The Vine: February 19, 2014
A few years ago, my life went off the rails in a pretty spectacular fashion.
Years of abusing prescription painkillers led to an arrest and the loss of my job of over a decade. Cut to a year or so later, where the fallout from this has settled and I've gotten things back on track. I promptly got into a major car accident involving massive property damage and talk of how it was a miracle that I walked away from it. (I should note here that while I was at fault, it was due to a medical condition and not due to being under the influence — I was 100 percent sober when this happened.)
Here's the fun part. The above incidents all made the paper, so my name appeared in the paper three times over the span of a year. (Two articles had me as the main focus, one was just a passing mention.) So not only did I get to deal with everything that happened, I got the joy of knowing that the whole town knew all the gory details.
I dealt with this in my own way, choosing not the read the articles in question nor the comments on the online articles, and more or less just trying not to think about it too much, beyond the occasional fantasy of moving out of state and changing my name. I've pulled my life together since, have a new job that I'm doing well at, paying my bills, staying sober, etc.
My problem now is this: I am lonely. My best friend of a dozen years decided he was done with me and won't talk to me anymore (I message him from time to time, but he ignores me). I have other very close friends, but they're married and have their own lives. I do see them from time to time, but it doesn't make much of a social life. I also haven't dated for awhile, so I'm in the market for both friends and dating options.

## [DATASET EXCERPTS]
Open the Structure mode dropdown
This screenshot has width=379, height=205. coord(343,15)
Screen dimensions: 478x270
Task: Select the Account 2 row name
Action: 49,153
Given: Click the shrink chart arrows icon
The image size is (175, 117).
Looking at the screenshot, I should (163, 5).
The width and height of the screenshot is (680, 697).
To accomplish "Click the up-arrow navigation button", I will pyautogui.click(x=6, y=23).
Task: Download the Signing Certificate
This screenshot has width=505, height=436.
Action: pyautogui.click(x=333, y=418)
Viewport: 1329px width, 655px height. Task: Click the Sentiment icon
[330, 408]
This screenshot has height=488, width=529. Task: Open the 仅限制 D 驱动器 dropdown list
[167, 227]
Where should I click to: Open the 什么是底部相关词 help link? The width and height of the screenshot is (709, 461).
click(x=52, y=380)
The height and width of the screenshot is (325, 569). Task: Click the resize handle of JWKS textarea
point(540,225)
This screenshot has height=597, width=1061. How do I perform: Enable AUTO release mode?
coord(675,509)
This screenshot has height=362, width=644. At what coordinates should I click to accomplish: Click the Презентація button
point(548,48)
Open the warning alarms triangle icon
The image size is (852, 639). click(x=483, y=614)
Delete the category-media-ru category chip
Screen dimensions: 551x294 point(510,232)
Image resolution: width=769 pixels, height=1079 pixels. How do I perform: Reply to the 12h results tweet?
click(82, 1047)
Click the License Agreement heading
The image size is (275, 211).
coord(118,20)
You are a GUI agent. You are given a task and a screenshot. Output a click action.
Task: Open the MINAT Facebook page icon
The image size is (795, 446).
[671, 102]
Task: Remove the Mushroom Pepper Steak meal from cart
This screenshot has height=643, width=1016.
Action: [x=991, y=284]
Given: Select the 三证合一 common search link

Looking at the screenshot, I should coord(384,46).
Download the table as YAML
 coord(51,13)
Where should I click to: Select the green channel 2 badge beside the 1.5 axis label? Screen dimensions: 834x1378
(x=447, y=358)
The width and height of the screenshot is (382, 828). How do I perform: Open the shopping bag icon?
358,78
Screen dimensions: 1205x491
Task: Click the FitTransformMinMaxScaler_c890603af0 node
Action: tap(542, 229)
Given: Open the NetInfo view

## [TASKS FOR THIS EXERCISE]
(a) In the advice letter above the items, how long had the writer been best friends with the person who now ignores their messages?
(b) Pick up the advice letter about loneliness after a public downfall, going on from its final sentence above the items.

## [ANSWERS TO THE PROBLEMS]
(a) A dozen years.

(b)
Since we live in the era where everyone Googles each other, I'm afraid to try to meet new people. Remnants of my past problems can still be found online if one does some digging, and it worries me that it'll scare people off. (I have an unusual last name, so I'm pretty easy to find via Google.) I talked to one guy on OKCupid and we got to the "texting each other" stage. Then he asked for my full name. I never heard from him again. I haven't been very active on there since then.
Am I stupid for hoping my best friend might talk to me again? He's sending a pretty clear message by ignoring my emails. but I can't seem to help but try. (Like every six months or so, not an everyday thing.) Do I have any hope of meeting new people and not sending them running away screaming? Lots of people have a past, but not everyone is lucky enough to have a paper trail of said past that's easily accessible to anyone who cares to look.
If you have anything beyond "sucks to be you," you're a genius.
Insert clever signature here
No, you're not stupid for hoping for a rapprochement, but you also have to accept that clear message, and stop reaching out. It's not entirely clear to me what the timeline is on his cutting you off — whether the arrest and the attendant kerfuffle is what caused it, or it's more recent — but it doesn't really matter. He's done, and not respecting the boundary he's setting is only going to alienate him further. It's painful, and it's okay to feel rejected and sad, but you have to feel those things and move on. Some things can't be fixed.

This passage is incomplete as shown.